TEXT:
Exploring R package startup messages

cran
gh
httr
r
tidyverse
Author
Published

August 27, 2021

A screenshot of the R console showing the output from when the multicolor package is attached. It's cursive ASCII-art text of the package name, coloured with random colours.

tl;dr

I got curious about R package startup messages, so I grabbed all the special zzz.R files from R packages that are on CRAN and sourced on GitHub. You can jump to the table of results.

Start me up

I learnt recently from Hernando Cortina that his and Amanda Dobbyn’s {multicolor} package prints to the console some multicoloured ASCII-art text of the package’s name when you call it with library(multicolor).

It gave me an itch to scratch: how often are these sorts of startup messages used by R packages? What do people put in them? Is there anything funny in them? Anything nefarious?

A strong attachment

A package may need to run additional code before its functions can work, like maybe some options() need to be set.

There are two times this kind of code can be run: when the package is loaded, including namespace calls like dplyr::select(), or more specifically when the package is attached with library().

To prepare code for running on-load or on-attach, you create the special functions .onLoad() and .onAttach(). These go in a zzz.R file in the R/ directory of your package, because… convention?

The on-attach option is useful for printing messages for the user to see in the console, like the {multicolor} example above. You want this to happen on-attach and not on-load, since you wouldn’t want to print a message every single your script uses the :: namespace qualifier.

To specify a message in the body of your .onAttach() function, you use packageStartupMessage(). Why not just cat() or message()? Because it allows the user to quell startup messages using suppressPackageStartupMessages().

You can learn more in Hadley Wickham’s R Packages book.

As an example, consider the {tidyverse} package, which has some verbose output on attach:

library(tidyverse)
── Attaching core tidyverse packages ──────────────────────── tidyverse 2.0.0 ──
✔ dplyr     1.1.2     ✔ readr     2.1.4
✔ forcats   1.0.0     ✔ stringr   1.5.0
✔ ggplot2   3.4.2     ✔ tibble    3.2.1
✔ lubridate 1.9.2     ✔ tidyr     1.3.0
✔ purrr     1.0.1     
── Conflicts ────────────────────────────────────────── tidyverse_conflicts() ──
✖ dplyr::filter() masks stats::filter()

WHAT YOU ARE ASKED TO DO: Please condense the paragraph beginning "To specify a message in the body" from the text on R package startup messages into a single shorter sentence that keeps its main facts.

RECORD EXCERPTS:
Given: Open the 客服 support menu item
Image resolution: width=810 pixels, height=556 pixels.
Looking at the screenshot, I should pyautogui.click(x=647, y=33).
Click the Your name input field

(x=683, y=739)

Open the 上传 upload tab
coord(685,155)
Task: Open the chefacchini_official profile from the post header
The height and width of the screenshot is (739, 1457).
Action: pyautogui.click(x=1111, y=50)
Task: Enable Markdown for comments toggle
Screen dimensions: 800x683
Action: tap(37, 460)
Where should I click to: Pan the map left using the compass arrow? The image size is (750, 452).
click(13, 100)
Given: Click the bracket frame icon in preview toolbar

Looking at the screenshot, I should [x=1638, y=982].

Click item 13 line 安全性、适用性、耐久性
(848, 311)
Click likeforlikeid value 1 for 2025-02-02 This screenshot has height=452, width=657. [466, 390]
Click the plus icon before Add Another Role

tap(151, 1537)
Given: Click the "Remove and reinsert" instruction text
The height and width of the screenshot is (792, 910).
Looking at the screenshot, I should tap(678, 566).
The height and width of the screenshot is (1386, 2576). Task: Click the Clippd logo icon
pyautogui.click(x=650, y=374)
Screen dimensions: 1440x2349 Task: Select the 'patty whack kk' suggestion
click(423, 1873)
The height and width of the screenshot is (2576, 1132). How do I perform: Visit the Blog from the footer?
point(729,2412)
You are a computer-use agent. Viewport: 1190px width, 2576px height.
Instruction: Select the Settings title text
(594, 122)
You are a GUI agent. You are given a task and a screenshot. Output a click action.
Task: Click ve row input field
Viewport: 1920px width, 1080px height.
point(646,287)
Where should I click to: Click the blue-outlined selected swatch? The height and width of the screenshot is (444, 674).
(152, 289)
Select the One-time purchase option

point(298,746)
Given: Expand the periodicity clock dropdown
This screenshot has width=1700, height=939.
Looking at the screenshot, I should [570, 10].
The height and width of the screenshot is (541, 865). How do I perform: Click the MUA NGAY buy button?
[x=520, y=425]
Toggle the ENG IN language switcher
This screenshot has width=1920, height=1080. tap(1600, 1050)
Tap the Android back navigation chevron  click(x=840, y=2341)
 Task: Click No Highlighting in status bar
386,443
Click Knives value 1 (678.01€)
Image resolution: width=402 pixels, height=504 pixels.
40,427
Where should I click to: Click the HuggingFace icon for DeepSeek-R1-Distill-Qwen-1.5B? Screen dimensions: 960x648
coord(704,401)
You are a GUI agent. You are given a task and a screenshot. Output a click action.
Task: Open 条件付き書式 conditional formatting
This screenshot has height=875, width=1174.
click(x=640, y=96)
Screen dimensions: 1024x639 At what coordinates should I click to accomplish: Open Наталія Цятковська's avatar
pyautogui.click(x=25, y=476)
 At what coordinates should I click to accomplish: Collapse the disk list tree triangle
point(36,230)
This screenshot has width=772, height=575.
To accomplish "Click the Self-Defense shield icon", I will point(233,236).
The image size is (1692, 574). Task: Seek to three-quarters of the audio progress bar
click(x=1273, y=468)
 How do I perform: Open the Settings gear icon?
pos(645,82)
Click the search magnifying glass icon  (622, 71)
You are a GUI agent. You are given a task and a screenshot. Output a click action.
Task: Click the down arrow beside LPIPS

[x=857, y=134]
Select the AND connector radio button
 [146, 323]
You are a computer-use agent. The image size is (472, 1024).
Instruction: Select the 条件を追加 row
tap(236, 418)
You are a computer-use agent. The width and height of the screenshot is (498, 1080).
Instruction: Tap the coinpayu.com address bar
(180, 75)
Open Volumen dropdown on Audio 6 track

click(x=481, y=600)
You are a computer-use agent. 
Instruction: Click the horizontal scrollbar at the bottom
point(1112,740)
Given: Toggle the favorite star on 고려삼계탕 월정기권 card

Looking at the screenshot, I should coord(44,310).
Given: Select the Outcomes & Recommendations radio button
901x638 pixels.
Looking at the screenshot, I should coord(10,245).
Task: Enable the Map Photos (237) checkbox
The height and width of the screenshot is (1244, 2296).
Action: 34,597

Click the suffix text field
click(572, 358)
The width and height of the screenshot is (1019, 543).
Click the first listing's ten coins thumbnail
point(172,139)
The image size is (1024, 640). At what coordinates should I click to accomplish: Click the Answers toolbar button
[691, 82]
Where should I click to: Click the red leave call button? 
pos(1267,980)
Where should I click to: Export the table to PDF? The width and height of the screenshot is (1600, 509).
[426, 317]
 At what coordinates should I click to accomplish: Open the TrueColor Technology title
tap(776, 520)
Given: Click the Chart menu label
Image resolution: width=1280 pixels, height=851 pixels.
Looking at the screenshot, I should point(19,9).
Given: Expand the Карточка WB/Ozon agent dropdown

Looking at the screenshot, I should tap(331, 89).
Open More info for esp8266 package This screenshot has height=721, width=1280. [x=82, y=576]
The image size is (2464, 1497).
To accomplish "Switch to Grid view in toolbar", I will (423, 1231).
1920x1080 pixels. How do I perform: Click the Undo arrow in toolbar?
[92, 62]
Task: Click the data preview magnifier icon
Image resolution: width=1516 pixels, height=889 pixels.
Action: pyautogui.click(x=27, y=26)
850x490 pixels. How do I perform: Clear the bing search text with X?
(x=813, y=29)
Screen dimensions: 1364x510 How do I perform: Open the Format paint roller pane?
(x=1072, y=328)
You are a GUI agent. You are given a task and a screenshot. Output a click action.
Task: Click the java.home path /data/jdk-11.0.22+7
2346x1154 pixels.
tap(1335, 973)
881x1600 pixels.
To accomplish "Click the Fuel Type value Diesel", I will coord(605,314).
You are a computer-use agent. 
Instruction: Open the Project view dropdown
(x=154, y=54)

EXPECTED ANSWER: Inside .onAttach(), write messages with packageStartupMessage() rather than cat() or message(), because users can then silence them with suppressPackageStartupMessages().